* [TASK DIRECTIONS]
Return each line of the material verbatim.

* [MATERIAL SHOWN]
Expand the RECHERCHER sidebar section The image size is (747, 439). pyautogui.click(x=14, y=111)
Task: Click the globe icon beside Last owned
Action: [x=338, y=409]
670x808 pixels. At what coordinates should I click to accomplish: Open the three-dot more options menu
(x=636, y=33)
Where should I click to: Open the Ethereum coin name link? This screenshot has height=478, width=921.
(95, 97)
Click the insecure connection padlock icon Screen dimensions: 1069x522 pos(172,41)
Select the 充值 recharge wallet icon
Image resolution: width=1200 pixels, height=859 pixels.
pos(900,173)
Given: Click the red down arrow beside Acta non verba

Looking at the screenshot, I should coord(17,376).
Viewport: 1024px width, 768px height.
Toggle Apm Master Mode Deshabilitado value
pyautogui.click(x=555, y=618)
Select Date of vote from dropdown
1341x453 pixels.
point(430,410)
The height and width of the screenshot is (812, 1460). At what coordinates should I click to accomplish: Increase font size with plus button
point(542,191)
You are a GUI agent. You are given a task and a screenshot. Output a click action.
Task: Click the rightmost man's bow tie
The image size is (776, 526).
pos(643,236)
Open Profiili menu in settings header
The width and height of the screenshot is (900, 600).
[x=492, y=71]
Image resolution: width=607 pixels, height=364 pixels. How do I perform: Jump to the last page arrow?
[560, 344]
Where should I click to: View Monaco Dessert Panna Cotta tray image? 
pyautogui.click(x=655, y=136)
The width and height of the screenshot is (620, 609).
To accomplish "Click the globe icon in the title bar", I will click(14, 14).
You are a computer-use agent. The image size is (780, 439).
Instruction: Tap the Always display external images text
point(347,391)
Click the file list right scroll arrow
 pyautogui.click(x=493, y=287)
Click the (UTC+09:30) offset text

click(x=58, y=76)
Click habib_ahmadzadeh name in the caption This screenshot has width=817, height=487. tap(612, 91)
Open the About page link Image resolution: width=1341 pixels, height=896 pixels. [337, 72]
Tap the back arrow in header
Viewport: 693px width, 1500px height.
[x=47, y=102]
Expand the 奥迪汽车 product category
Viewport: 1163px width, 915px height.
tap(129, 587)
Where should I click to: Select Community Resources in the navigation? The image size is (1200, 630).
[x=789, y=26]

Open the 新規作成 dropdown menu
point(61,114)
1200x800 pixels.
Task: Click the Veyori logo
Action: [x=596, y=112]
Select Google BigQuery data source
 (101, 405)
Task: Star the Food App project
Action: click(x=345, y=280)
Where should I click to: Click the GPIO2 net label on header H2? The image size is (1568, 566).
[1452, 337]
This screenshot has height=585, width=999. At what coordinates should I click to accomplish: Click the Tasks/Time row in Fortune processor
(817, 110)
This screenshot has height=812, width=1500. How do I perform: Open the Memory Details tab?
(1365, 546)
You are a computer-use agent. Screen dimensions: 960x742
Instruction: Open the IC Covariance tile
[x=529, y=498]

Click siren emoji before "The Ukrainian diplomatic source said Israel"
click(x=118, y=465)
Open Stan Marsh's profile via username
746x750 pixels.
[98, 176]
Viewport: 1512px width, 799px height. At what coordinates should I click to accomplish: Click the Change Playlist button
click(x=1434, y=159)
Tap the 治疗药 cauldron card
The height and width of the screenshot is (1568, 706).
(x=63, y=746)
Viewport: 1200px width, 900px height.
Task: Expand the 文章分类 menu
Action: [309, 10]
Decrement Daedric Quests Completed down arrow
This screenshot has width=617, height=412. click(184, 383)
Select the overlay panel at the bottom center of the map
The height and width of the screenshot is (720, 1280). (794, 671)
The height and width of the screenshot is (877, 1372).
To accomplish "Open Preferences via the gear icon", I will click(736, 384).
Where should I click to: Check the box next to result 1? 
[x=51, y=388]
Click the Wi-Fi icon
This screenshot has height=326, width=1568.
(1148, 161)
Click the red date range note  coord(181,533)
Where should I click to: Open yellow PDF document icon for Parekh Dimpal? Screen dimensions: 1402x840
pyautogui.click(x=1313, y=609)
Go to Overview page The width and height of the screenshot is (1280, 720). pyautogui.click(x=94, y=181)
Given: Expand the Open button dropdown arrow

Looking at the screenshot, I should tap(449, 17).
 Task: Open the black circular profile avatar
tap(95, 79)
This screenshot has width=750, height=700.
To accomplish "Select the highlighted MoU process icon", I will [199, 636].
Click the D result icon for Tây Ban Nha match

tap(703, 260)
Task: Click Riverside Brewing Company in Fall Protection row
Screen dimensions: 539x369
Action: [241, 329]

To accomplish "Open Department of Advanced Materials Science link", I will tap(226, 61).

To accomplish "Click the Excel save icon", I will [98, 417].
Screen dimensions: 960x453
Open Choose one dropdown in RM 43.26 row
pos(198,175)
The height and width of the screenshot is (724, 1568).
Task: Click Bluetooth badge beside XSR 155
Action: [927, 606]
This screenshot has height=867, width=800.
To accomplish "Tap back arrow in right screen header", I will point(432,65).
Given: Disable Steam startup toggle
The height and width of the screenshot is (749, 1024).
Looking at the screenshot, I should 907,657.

* [ANSWER TO THIS TASK]
Expand the RECHERCHER sidebar section The image size is (747, 439). pyautogui.click(x=14, y=111)
Task: Click the globe icon beside Last owned
Action: [x=338, y=409]
670x808 pixels. At what coordinates should I click to accomplish: Open the three-dot more options menu
(x=636, y=33)
Where should I click to: Open the Ethereum coin name link? This screenshot has height=478, width=921.
(95, 97)
Click the insecure connection padlock icon Screen dimensions: 1069x522 pos(172,41)
Select the 充值 recharge wallet icon
Image resolution: width=1200 pixels, height=859 pixels.
pos(900,173)
Given: Click the red down arrow beside Acta non verba

Looking at the screenshot, I should coord(17,376).
Viewport: 1024px width, 768px height.
Toggle Apm Master Mode Deshabilitado value
pyautogui.click(x=555, y=618)
Select Date of vote from dropdown
1341x453 pixels.
point(430,410)
The height and width of the screenshot is (812, 1460). At what coordinates should I click to accomplish: Increase font size with plus button
point(542,191)
You are a GUI agent. You are given a task and a screenshot. Output a click action.
Task: Click the rightmost man's bow tie
The image size is (776, 526).
pos(643,236)
Open Profiili menu in settings header
The width and height of the screenshot is (900, 600).
[x=492, y=71]
Image resolution: width=607 pixels, height=364 pixels. How do I perform: Jump to the last page arrow?
[560, 344]
Where should I click to: View Monaco Dessert Panna Cotta tray image? 
pyautogui.click(x=655, y=136)
The width and height of the screenshot is (620, 609).
To accomplish "Click the globe icon in the title bar", I will click(14, 14).
You are a computer-use agent. The image size is (780, 439).
Instruction: Tap the Always display external images text
point(347,391)
Click the file list right scroll arrow
 pyautogui.click(x=493, y=287)
Click the (UTC+09:30) offset text

click(x=58, y=76)
Click habib_ahmadzadeh name in the caption This screenshot has width=817, height=487. tap(612, 91)
Open the About page link Image resolution: width=1341 pixels, height=896 pixels. [337, 72]
Tap the back arrow in header
Viewport: 693px width, 1500px height.
[x=47, y=102]
Expand the 奥迪汽车 product category
Viewport: 1163px width, 915px height.
tap(129, 587)
Where should I click to: Select Community Resources in the navigation? The image size is (1200, 630).
[x=789, y=26]

Open the 新規作成 dropdown menu
point(61,114)
1200x800 pixels.
Task: Click the Veyori logo
Action: [x=596, y=112]
Select Google BigQuery data source
 (101, 405)
Task: Star the Food App project
Action: click(x=345, y=280)
Where should I click to: Click the GPIO2 net label on header H2? The image size is (1568, 566).
[1452, 337]
This screenshot has height=585, width=999. At what coordinates should I click to accomplish: Click the Tasks/Time row in Fortune processor
(817, 110)
This screenshot has height=812, width=1500. How do I perform: Open the Memory Details tab?
(1365, 546)
You are a computer-use agent. Screen dimensions: 960x742
Instruction: Open the IC Covariance tile
[x=529, y=498]

Click siren emoji before "The Ukrainian diplomatic source said Israel"
click(x=118, y=465)
Open Stan Marsh's profile via username
746x750 pixels.
[98, 176]
Viewport: 1512px width, 799px height. At what coordinates should I click to accomplish: Click the Change Playlist button
click(x=1434, y=159)
Tap the 治疗药 cauldron card
The height and width of the screenshot is (1568, 706).
(x=63, y=746)
Viewport: 1200px width, 900px height.
Task: Expand the 文章分类 menu
Action: [309, 10]
Decrement Daedric Quests Completed down arrow
This screenshot has width=617, height=412. click(184, 383)
Select the overlay panel at the bottom center of the map
The height and width of the screenshot is (720, 1280). (794, 671)
The height and width of the screenshot is (877, 1372).
To accomplish "Open Preferences via the gear icon", I will click(736, 384).
Where should I click to: Check the box next to result 1? 
[x=51, y=388]
Click the Wi-Fi icon
This screenshot has height=326, width=1568.
(1148, 161)
Click the red date range note  coord(181,533)
Where should I click to: Open yellow PDF document icon for Parekh Dimpal? Screen dimensions: 1402x840
pyautogui.click(x=1313, y=609)
Go to Overview page The width and height of the screenshot is (1280, 720). pyautogui.click(x=94, y=181)
Given: Expand the Open button dropdown arrow

Looking at the screenshot, I should tap(449, 17).
 Task: Open the black circular profile avatar
tap(95, 79)
This screenshot has width=750, height=700.
To accomplish "Select the highlighted MoU process icon", I will [199, 636].
Click the D result icon for Tây Ban Nha match

tap(703, 260)
Task: Click Riverside Brewing Company in Fall Protection row
Screen dimensions: 539x369
Action: [241, 329]

To accomplish "Open Department of Advanced Materials Science link", I will tap(226, 61).

To accomplish "Click the Excel save icon", I will [98, 417].
Screen dimensions: 960x453
Open Choose one dropdown in RM 43.26 row
pos(198,175)
The height and width of the screenshot is (724, 1568).
Task: Click Bluetooth badge beside XSR 155
Action: [927, 606]
This screenshot has height=867, width=800.
To accomplish "Tap back arrow in right screen header", I will point(432,65).
Given: Disable Steam startup toggle
The height and width of the screenshot is (749, 1024).
Looking at the screenshot, I should 907,657.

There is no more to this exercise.